In the course of the following winter, a characteristic action showed to the more clear-sighted how important Turkey and her military reorganization had once more become in the eyes of the Berlin Staff. One of the ablest German generals, Liman von Sanders, was sent with a large mission to Constantinople, in order to take over the command of the First Army Corps, revive the German system of training for the Turkish soldier, and re-establish the auxiliary services. To meet the objections raised by the Russian ambassador, the authorities changed his title to that of Inspector-General with the rank of Marshal. At the same time, Enver Bey, whose devotion to Germany was notorious, was appointed War Minister, and at once began a process of ruthless weeding-out among the higher grade officers. What did this appointment of a German to the head of the army and this radical clearance in the cadre of generals betoken, if not a desire to make the military forces of Turkey fitted, as soon as possible, and under the most trustworthy leaders, to play the part assigned to them in the next war?
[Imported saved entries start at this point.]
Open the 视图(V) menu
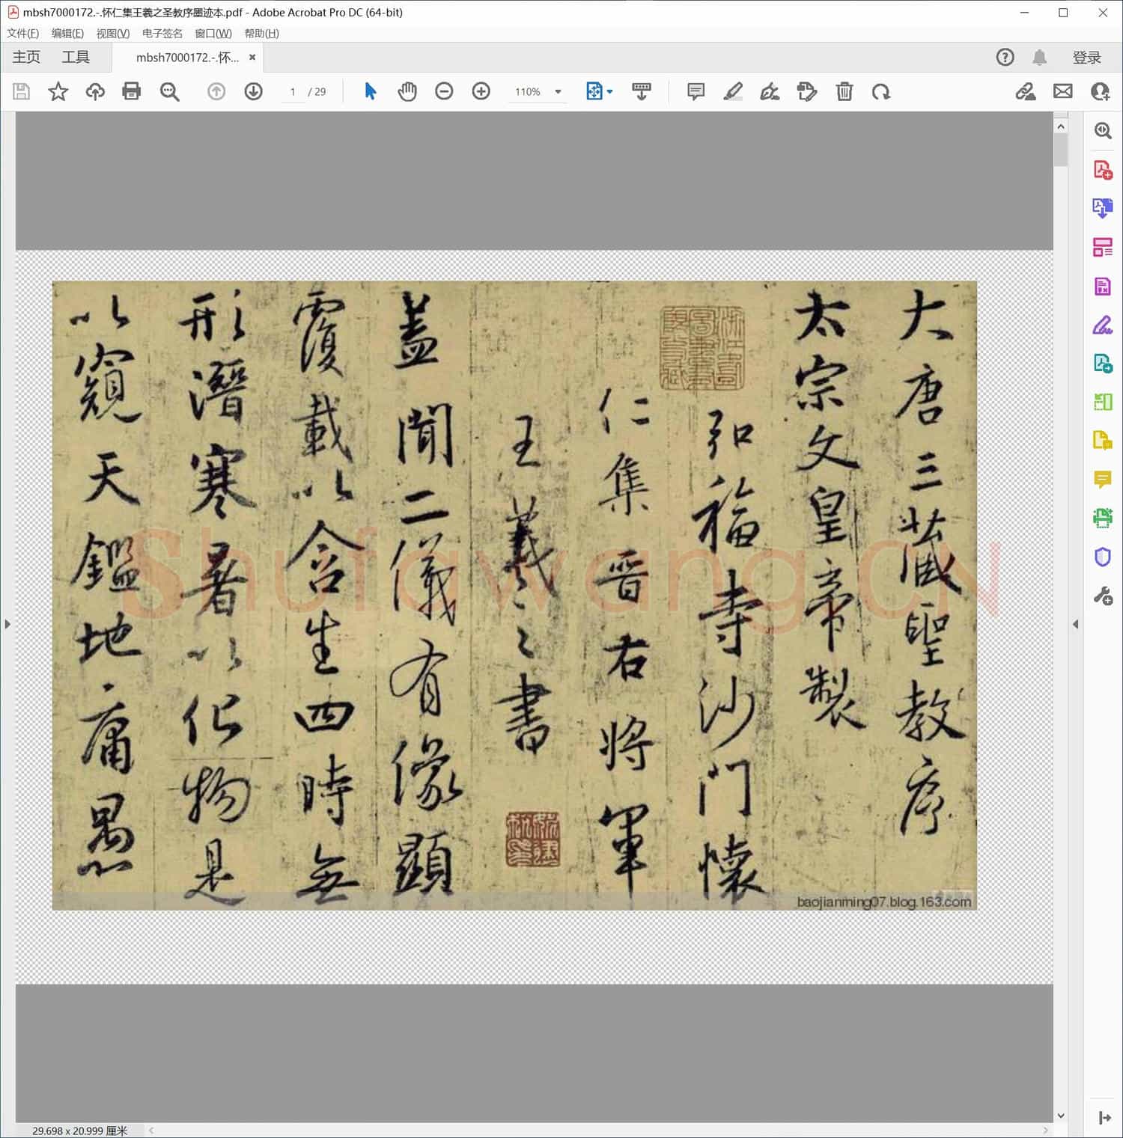Viewport: 1123px width, 1138px height. pyautogui.click(x=112, y=34)
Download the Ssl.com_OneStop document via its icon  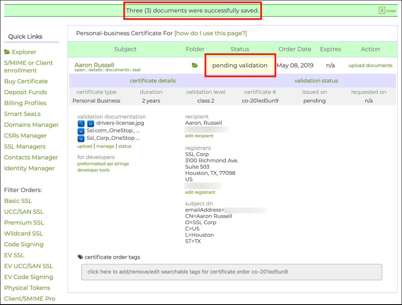pos(81,131)
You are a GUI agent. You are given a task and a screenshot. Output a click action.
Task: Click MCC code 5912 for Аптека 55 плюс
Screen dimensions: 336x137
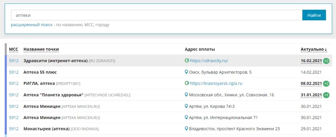point(14,72)
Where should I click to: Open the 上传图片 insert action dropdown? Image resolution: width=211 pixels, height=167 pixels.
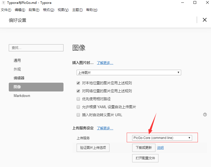(129, 73)
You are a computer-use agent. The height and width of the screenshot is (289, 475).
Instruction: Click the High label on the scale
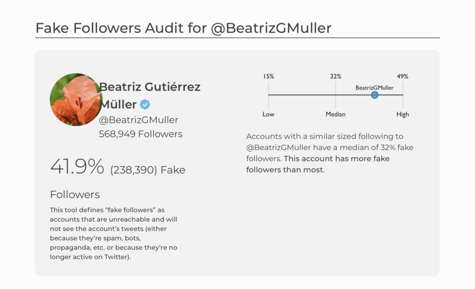(x=403, y=114)
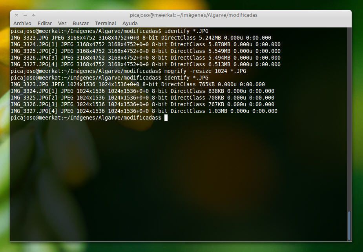Viewport: 363px width, 252px height.
Task: Maximize the terminal using the plus button
Action: point(34,15)
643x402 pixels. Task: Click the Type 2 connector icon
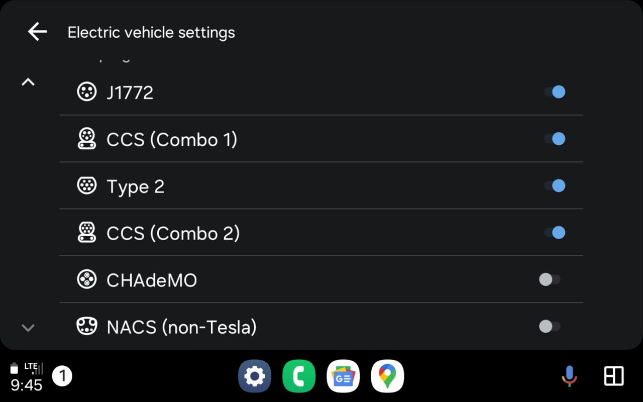[x=86, y=185]
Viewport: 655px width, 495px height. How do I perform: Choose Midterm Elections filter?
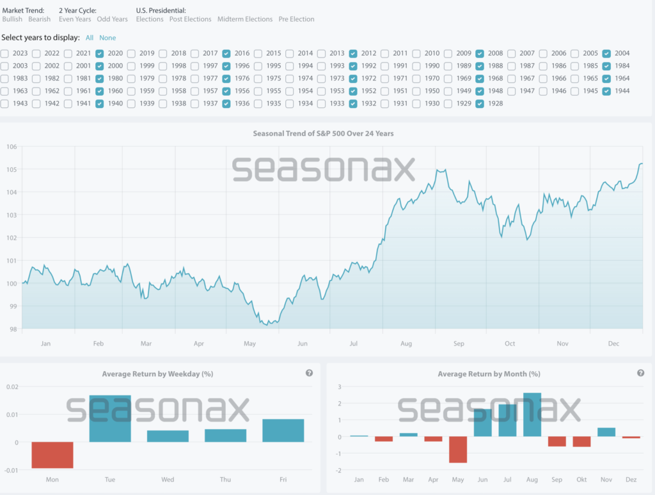pyautogui.click(x=245, y=19)
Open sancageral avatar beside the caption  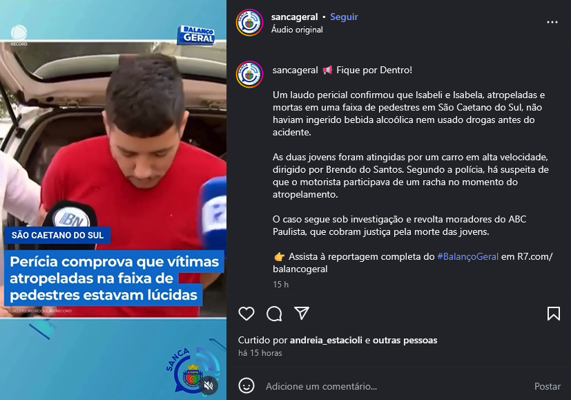(x=249, y=75)
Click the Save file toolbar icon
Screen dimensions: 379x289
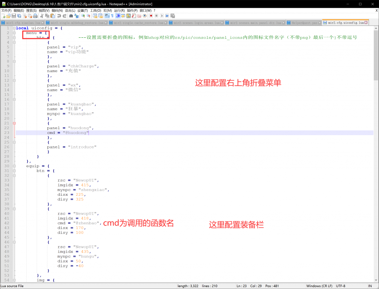point(14,16)
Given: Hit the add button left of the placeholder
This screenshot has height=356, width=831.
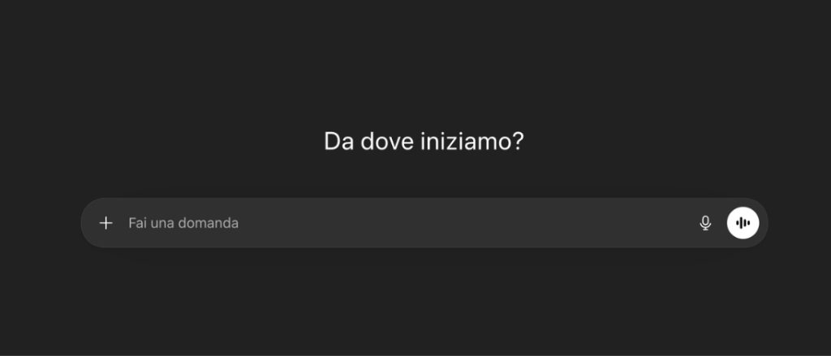Looking at the screenshot, I should pos(105,223).
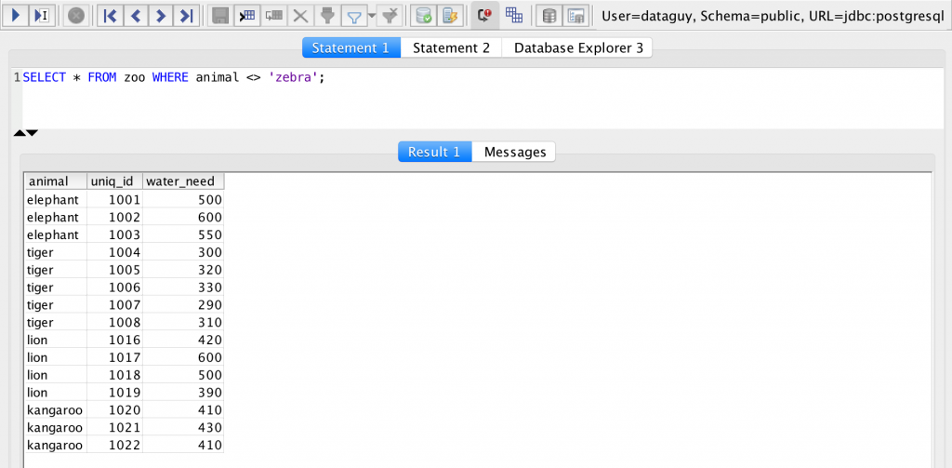This screenshot has height=468, width=952.
Task: Click the insert row toolbar icon
Action: pyautogui.click(x=246, y=15)
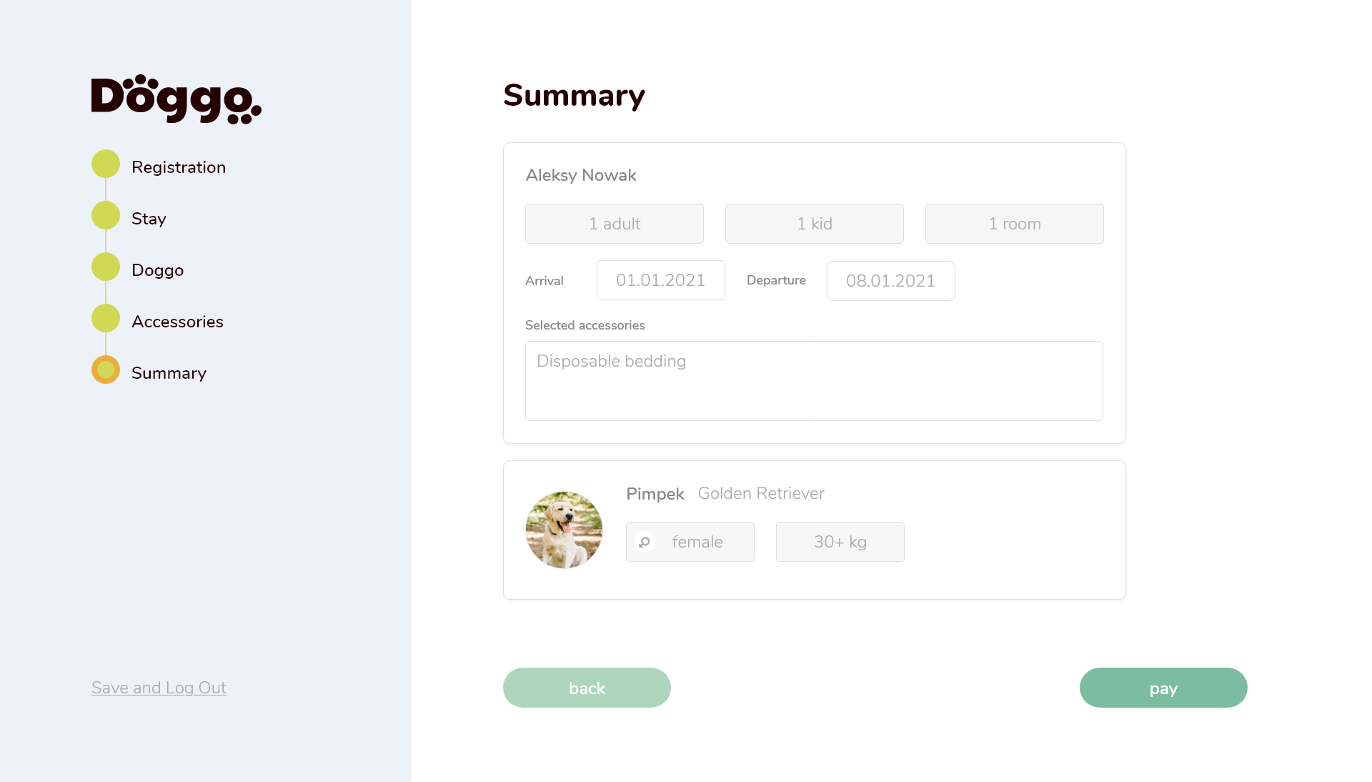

To make up for this activity, William II. displayed an utter indifference to the fate of Albania, although he had done so much towards bringing the new State into the world. More enlightened, no doubt, than his allies as to the chances of life possessed by this sickly offspring of their diplomacy, he had not thought it advisable that a German prince should plot for the Albanian crown, and had left it to the Court of Vienna to patronize the claimant. After the first tragi-comic episodes of the Durazzo siege, the Imperial Government, ashamed of the ridicule that this foolish business brought upon the German name, calmly washed its hands of the luckless Prince von Wied.

During the last months before the cataclysm, relations became still closer, and the interchange of views still more frequent, between the Courts of Berlin and Vienna. William II. and the Archduke Francis Ferdinand, the real guiding spirit of Austro-Hungarian statecraft, missed no opportunity of seeing each other and conversing at length. They were like two conspirators, furtively laying their heads together for some momentous deed. In April the Kaiser paid a visit to the Austrian Crown Prince at Miramar, and in June at Konopischt, in Bohemia, where he was accompanied by the Secretary of State for the Navy. Both the curiosity of the public and the professional interest of diplomats were aroused by these marks of a friendship that was too intimate not to give cause for anxiety. On the occasion of the Konopischt meeting, the German ambassador in London was instructed to reassure the British Foreign Secretary as to the presence of Admiral von Tirpitz in the Emperor’s retinue. The visit, it was stated, had no military object. The Ambassador did protest too much! The Admiral, we may be sure, did not leave home in order to enjoy the fragrance of the Bohemian roses. It is more than doubtful, however, whether we shall ever know the purport of these conversations; one of those who took part in them is already in the grave. Did they, at Konopischt, remodel the map of Europe, assign the mastery of the Mediterranean to the Austro-German squadrons, fix the moment for the great upheaval? The Archduke, so far as one can read into the soul of this inscrutable prince, seemed to be the most eager for war. Yet, by a decree of fate, he did not live to see the accomplishment of the plans that he drew up in cold blood with his guests amid the exquisite gardens of his lordly mansion.

In the spring of 1914 Germany and Austria-Hungary, who both had old scores to pay off in connection with Morocco and the Balkans respectively, reached the zenith of their military preparations. The German army was ready at all points, and the Austro-Hungarian army was as ready as it can ever be. The airships and aeroplanes were only waiting for the signal to leave their sheds; the heavy guns, an array of monsters, were already marshalled in the artillery parks. All that was wanted was a pretext. As Dr. Schiemann had pointed out in the Kreuzzeitung, however, Germany could have a war with France merely by letting Austria fly at Serbia’s throat. Prophetic words, which a political crime was to bear out, while at the same time it was to give William II. the pretext he required for appearing before Europe as an instrument of justice and vengeance!